## Aim 1
Name every person mentioned in the article on the Supreme Court's ruling against Florida's death-sentencing system.
## Aim 2
For each statement, decide whether it agrees with the article on the Supreme Court's ruling against Florida's death-sentencing system. Answer yes or no, and quote the words from the article that settle it. (a) The justices decided the case unanimously. (b) Timothy Lee Hurst is 37 years old. (c) The Florida attorney general's office announced that it would challenge the ruling.
## Aim 3
Continue the article on the Supreme Court's ruling against Florida's death-sentencing system, beginning after its final sentence.

## Extract
Supreme Court Strikes Down Florida’s Way Of Imposing Death Sentences
By Michael Doyle, McClatchy Washington Bureau (TNS)
WASHINGTON — The Supreme Court on Tuesday struck down Florida’s death-penalty practice, concluding that the state’s unique system, which combines a jury’s non-unanimous recommendation with a trial judge’s final decision, violates the Constitution’s Sixth Amendment.
In an 8-1 decision that united liberal and conservative justices, the court bluntly overturned several past opinions that had upheld Florida’s system.
“The Sixth Amendment requires a jury, not a judge, to find each fact necessary to impose a sentence of death,” Justice Sonia Sotomayor wrote. “A jury’s mere recommendation is not enough.”
The court’s 10-page ruling is a victory for death-row inmate Timothy Lee Hurst and a direct challenge to Florida state lawmakers, who will probably have to rewrite the rules in order to fully preserve capital punishment.
The fate of the 37-year-old Hurst may still be fought out in lower courts, as state-level judges next decide whether the legal error in his case was harmless.
It was unclear how the ruling would immediately affect the 400 inmates facing the death penalty in Florida, though a number of similar challenges might be forthcoming.
“If Florida, like other states, had required a binding, unanimous jury verdict before a death sentence could be returned, it would have imposed 70 percent fewer death sentences over the last five years,” said Nan Aron, president of the liberal Alliance for Justice.
Whitney Ray, director of media relations for Florida Attorney General Pam Bondi, said in an email Tuesday afternoon that “we are reviewing the ruling.”

## Available data

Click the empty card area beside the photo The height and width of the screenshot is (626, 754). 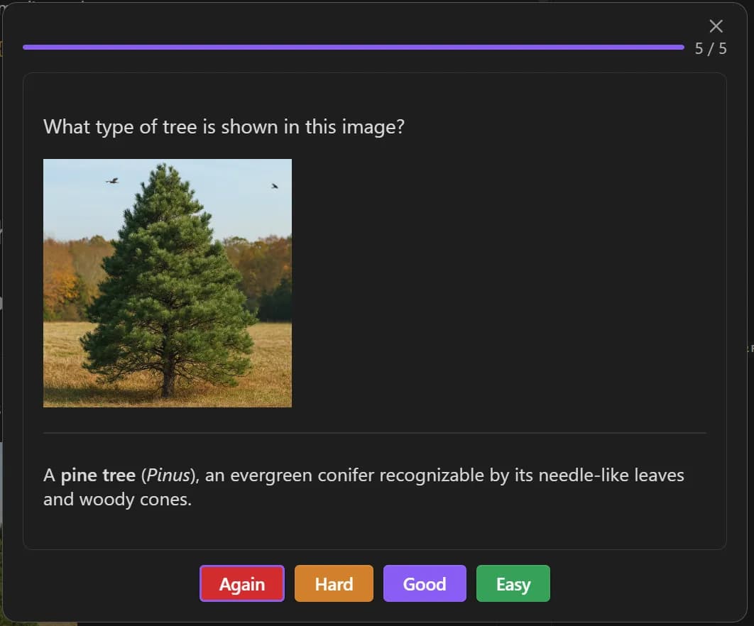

## Exercise result 1
Michael Doyle, Sonia Sotomayor, Timothy Lee Hurst, Nan Aron, Whitney Ray, Pam Bondi

## Exercise result 2
(a) No: "In an 8-1 decision that united liberal and conservative justices"
(b) Yes: "The fate of the 37-year-old Hurst"
(c) No: "we are reviewing the ruling."

## Exercise result 3
Nationwide, Cassandra Stubbs, director of the American Civil Liberties Union’s Capital Punishment Project, predicted that the decision “represents another step on the inevitable road toward ending the death penalty” because of jurors’ decreasing willingness to impose death.
Only 49 death sentences were imposed last year, down from 315 in 1996, according to the Death Penalty Information Center.
The decision issued Tuesday morning capped a case that began May 2, 1998, when a murder and robbery occurred at a Popeye’s restaurant in Pensacola. Cynthia Harrison, a young assistant manager, was found bound; she’d been stabbed 60 times on her face, neck, back and arms.
Nineteen years old at the time of the murder, Hurst has consistently professed his innocence. His defense attorneys also have argued he was psychologically damaged from childhood and has below-average mental capacity.
Under Florida law, a death sentence requires the finding of at least one aggravating circumstance; for instance, that the killing occurred during the course of another felony, or was particularly heinous.
The jury makes a nonbinding recommendation of life or death, after weighing both aggravating and mitigating circumstances. The jury, though, does not have to spell out the factual basis for its recommendation. The judge makes the final sentencing decision, giving “great weight” to the jury’s recommendation.
The jury in Hurst’s case recommended a death sentence by 7-5. The trial judge, on her own, made the formal findings concerning aggravating circumstances that are necessary to justify the death penalty.
“The Sixth Amendment protects a defendant’s right to an impartial jury,” Sotomayor wrote. “This right required Florida to base Timothy Hurst’s death sentence on a jury’s verdict, not a judge’s factfinding.”
Joel Hirschhorn, a criminal defense attorney with the Miami-based firm Gray Robinson, said Tuesday that the state’s death-row inmates must now “hurry and wait for the Florida Supreme Court to apply the new rule of law or wait for the Florida Legislature to act.”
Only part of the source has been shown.